WHAT YOU NEED TO DO => Set down exactly the lines from the one containing "Instruction: Click the Abbrechen button" through the last line of the records below, both included, and nothing else.

EXERCISE MATERIAL =>
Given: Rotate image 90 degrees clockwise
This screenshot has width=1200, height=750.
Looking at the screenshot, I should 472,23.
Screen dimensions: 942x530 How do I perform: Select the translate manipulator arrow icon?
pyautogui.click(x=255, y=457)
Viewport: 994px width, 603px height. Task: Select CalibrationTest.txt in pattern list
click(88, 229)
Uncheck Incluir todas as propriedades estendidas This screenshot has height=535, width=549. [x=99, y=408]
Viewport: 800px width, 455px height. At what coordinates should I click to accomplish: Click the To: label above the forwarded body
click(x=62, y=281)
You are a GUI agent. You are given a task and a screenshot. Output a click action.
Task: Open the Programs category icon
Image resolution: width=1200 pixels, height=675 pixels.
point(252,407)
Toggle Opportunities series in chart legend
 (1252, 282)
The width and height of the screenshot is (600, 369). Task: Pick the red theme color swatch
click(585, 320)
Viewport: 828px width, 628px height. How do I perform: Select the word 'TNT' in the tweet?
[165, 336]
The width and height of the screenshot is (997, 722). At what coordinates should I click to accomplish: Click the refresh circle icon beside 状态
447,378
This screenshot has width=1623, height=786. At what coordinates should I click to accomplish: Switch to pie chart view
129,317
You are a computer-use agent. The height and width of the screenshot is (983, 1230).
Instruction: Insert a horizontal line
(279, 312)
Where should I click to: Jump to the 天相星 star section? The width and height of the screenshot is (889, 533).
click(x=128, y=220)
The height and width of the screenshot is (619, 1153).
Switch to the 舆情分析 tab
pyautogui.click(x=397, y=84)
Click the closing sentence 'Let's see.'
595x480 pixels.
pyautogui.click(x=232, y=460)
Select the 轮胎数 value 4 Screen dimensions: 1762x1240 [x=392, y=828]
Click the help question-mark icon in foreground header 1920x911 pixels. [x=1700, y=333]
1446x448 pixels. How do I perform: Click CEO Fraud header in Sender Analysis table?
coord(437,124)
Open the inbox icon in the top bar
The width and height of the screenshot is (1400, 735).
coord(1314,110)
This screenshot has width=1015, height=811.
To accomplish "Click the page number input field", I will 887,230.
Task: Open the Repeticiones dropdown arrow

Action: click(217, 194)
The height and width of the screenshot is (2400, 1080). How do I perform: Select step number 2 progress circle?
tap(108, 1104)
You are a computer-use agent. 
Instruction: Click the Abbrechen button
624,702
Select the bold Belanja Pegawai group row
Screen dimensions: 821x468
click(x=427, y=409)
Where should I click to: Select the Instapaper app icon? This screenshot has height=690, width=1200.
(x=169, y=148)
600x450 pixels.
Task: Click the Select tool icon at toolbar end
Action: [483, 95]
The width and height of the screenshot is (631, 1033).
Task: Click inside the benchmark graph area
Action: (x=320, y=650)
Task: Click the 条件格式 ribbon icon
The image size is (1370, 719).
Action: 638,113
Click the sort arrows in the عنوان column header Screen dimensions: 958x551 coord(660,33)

PROBLEM SOLUTION =>
Instruction: Click the Abbrechen button
624,702
Select the bold Belanja Pegawai group row
Screen dimensions: 821x468
click(x=427, y=409)
Where should I click to: Select the Instapaper app icon? This screenshot has height=690, width=1200.
(x=169, y=148)
600x450 pixels.
Task: Click the Select tool icon at toolbar end
Action: [483, 95]
The width and height of the screenshot is (631, 1033).
Task: Click inside the benchmark graph area
Action: (x=320, y=650)
Task: Click the 条件格式 ribbon icon
The image size is (1370, 719).
Action: 638,113
Click the sort arrows in the عنوان column header Screen dimensions: 958x551 coord(660,33)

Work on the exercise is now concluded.